During his Paris COP21 speech[1], President Barack Obama said, “the United States of America not only recognizes our role in creating this problem, we embrace our responsibility to do something about it.” He then committed to reduce emissions 26 to 28 percent below 2005 levels within a decade.

American Institute of Architects (AIA) president Elizabeth Chu Richter, FAIA, stated that when her board adopted a position statement [2]on resilience in 2014, it was a call to action for architects to address issues of climate adaptation in their practice. She says architects welcome the COP21 talks as a way to ensure the role buildings play in sustainability is forefront in the delegations’ minds.

CSI is a signatory supporting Ed Mazria’s Architecture 2030[3] initiative, which calls for all new buildings, developments, and major renovations to be carbon-neutral by 2030. The Alliance to Save Energy says doubling energy productivity[4] in the United States by that same year will save $327 billion annually in energy costs, add 1.3 million jobs, and reduce carbon dioxide (CO2) emissions by a third. The question is, how do those in the design/construction industry help make this happen?

This article is intended as a framework to consider strategic, tactical, and operational points of view regarding delivery of high-performance energy-efficient buildings. It is based on this author’s personal experiences as a delegate of the Paris COP21, and as a CSI member involved in the design/construction industry for more than a quarter-century.

Government and industry pushing for change
U.S. adoption of stringent building energy codes for new residential and commercial buildings—along with resources such as the U.S. Department of Energy (DOE)’s Building Energy Codes Program (BECP) Resource Center[5] and the Building Codes Assistance Project (BCAP)—has assisted in promoting adoption, implementation, and advancement of building energy codes on the state, local, and international levels. The DOE also has its Better Buildings initiative, which currently includes 310 partners representing 34,000 buildings who are set to achieve goals of at least 20 percent energy reduction within a decade. (These programs[6] from states and cities are worth noting for future business and case studies on what is working and what is not in energy intensity and related GHG reduction.)

The federal government has been mandated to lead by example[7]. The vision is to create a clean-energy economy that will increase national prosperity, promote energy security, combat climate change, protect the interests of taxpayers, and safeguard the health of the environment.

In 2006, General Services Administration (GSA) adopted the “Memorandum of Understanding for Federal Leadership in High Performance and Sustainable Buildings.” This year, it updated its “High Performance and Sustainable Buildings Guidance,” which includes guiding principles[8] for minimizing energy use in new construction and major renovations, along with existing buildings. Strategies include focus on reducing building energy loads—including products that are “life-cycle-cost-effective”—before considering renewable or clean and alternative energy sources.

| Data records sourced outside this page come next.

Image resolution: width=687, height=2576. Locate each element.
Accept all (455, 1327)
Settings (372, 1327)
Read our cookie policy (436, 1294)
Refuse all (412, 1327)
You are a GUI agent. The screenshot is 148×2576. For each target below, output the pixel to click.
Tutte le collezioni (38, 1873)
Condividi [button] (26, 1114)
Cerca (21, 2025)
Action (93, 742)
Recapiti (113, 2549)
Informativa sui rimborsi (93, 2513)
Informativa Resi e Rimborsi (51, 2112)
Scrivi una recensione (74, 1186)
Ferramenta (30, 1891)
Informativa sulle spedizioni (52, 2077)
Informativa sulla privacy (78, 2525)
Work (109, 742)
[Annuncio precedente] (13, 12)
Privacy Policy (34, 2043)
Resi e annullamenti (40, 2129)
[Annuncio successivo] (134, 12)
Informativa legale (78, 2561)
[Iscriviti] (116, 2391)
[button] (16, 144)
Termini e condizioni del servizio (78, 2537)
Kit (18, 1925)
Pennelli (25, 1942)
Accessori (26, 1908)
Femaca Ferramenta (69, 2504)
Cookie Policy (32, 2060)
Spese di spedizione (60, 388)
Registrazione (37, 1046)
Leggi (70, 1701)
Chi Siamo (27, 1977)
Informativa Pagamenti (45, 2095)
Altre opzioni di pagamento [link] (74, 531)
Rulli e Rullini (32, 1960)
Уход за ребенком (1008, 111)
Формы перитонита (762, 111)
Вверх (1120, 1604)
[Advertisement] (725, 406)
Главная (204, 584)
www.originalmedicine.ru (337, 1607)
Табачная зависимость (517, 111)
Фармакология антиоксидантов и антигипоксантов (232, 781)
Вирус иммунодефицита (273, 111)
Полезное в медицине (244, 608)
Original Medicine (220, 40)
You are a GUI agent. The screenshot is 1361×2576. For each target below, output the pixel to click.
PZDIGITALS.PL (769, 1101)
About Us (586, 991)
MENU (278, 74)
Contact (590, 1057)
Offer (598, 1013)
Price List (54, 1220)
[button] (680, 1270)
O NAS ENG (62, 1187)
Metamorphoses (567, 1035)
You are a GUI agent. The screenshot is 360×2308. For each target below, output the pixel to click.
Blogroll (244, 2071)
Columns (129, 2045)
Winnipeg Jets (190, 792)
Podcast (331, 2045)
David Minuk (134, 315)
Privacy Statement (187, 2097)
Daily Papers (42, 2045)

The guiding principles are also influencing efforts throughout the country in exploring innovative ways to achieve progress toward carbon neutrality with advanced and stretch energy codes, incentive programs, and mandates. Forty-seven states have energy efficiency requirements for state-owned or funded public buildings that go beyond the state energy code and help reduce demand-side energy and related greenhouse gases (GHGs).

In June 2015, the Environmental Protection Agency (EPA) set state standards to reduce carbon pollution from existing power plants, a program known as the “Clean Power Plan[9].” Each state has a GHG reduction target and would be required to submit a plan—with energy efficiency strategies encouraged—to EPA for approval. However, the Supreme Court has ‘stayed’ the plan’s implementation pending judicial rule—27 states oppose the EPA program, while 18 support it. While this ‘stay’ is in place, many states are nonetheless quietly continuing development for their plans, as building energy efficiency is considered an opportunity that can help reduce demand-side energy.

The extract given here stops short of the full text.